#### EXERCISE MATERIALS ####

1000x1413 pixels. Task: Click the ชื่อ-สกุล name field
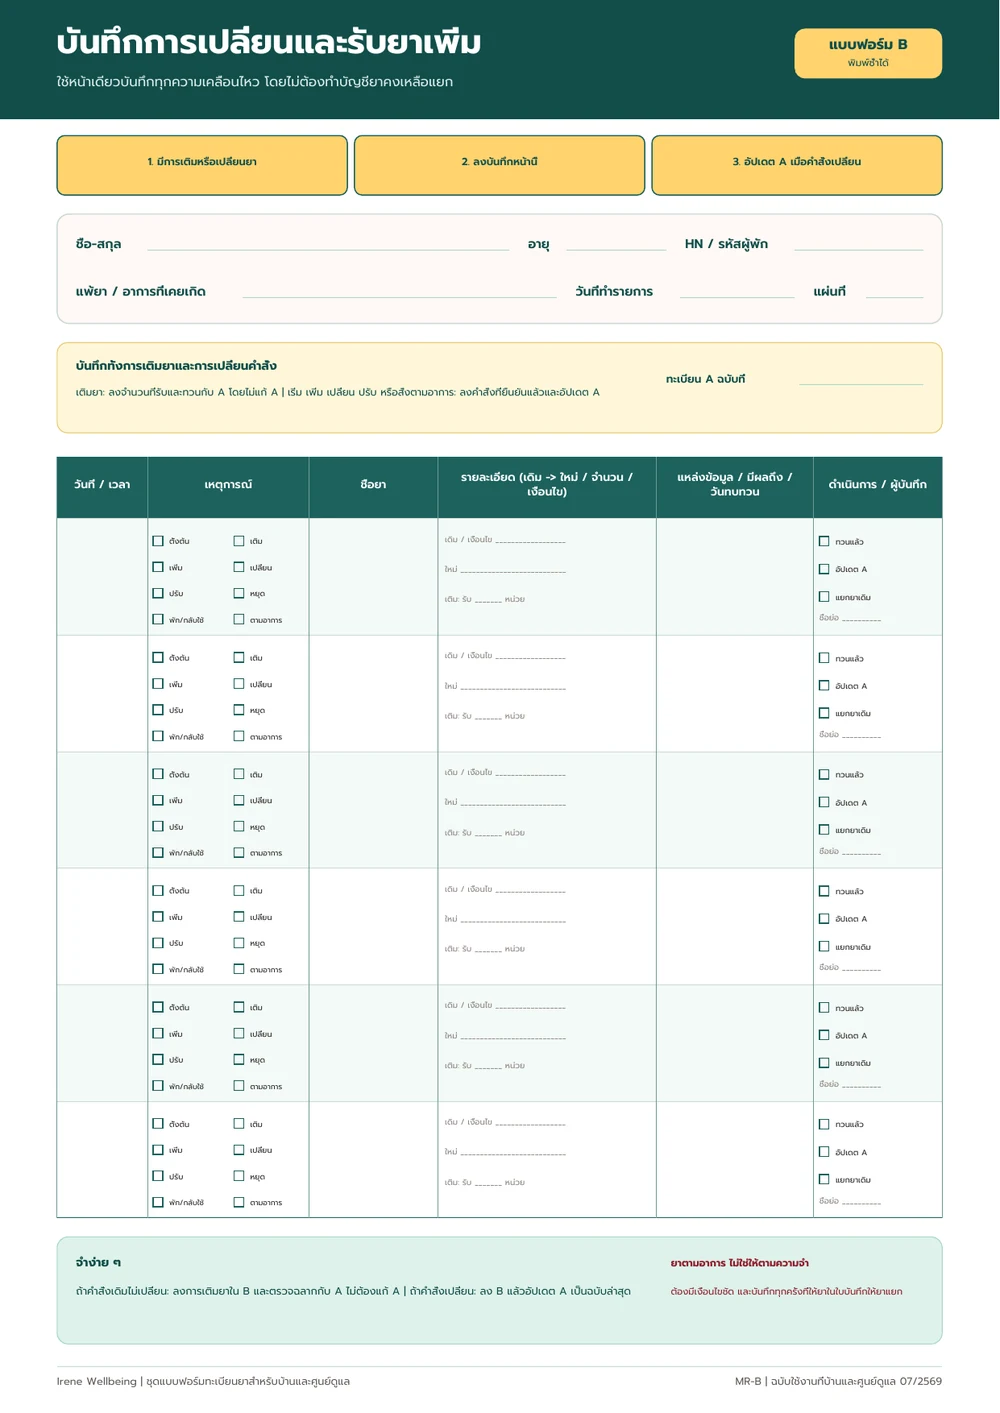point(328,243)
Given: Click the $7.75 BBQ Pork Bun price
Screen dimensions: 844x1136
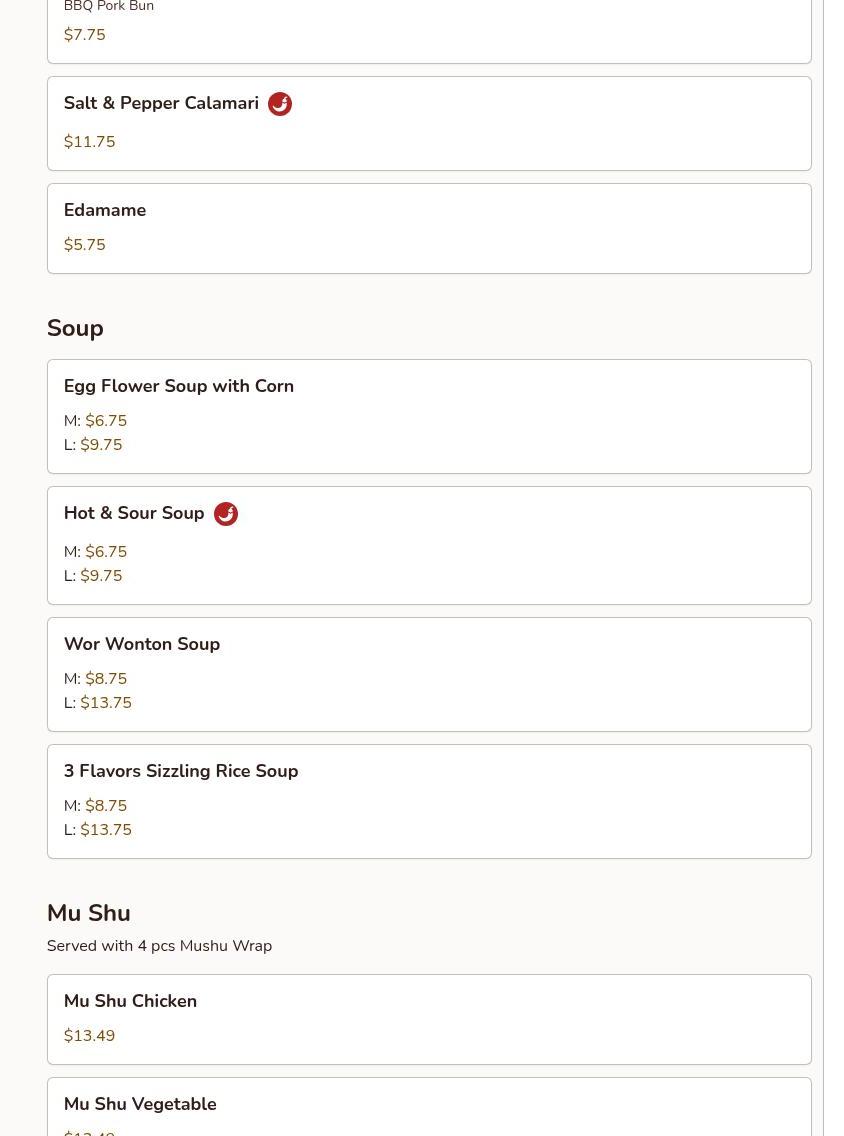Looking at the screenshot, I should (84, 35).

####

TASK BRIEF> Reproduce the text of each record above verbatim, line by line, leaving out the pictures.

EXERCISE ANSWER>
1000x1413 pixels. Task: Click the ชื่อ-สกุล name field
point(328,243)
Given: Click the $7.75 BBQ Pork Bun price
Screen dimensions: 844x1136
Looking at the screenshot, I should (84, 35).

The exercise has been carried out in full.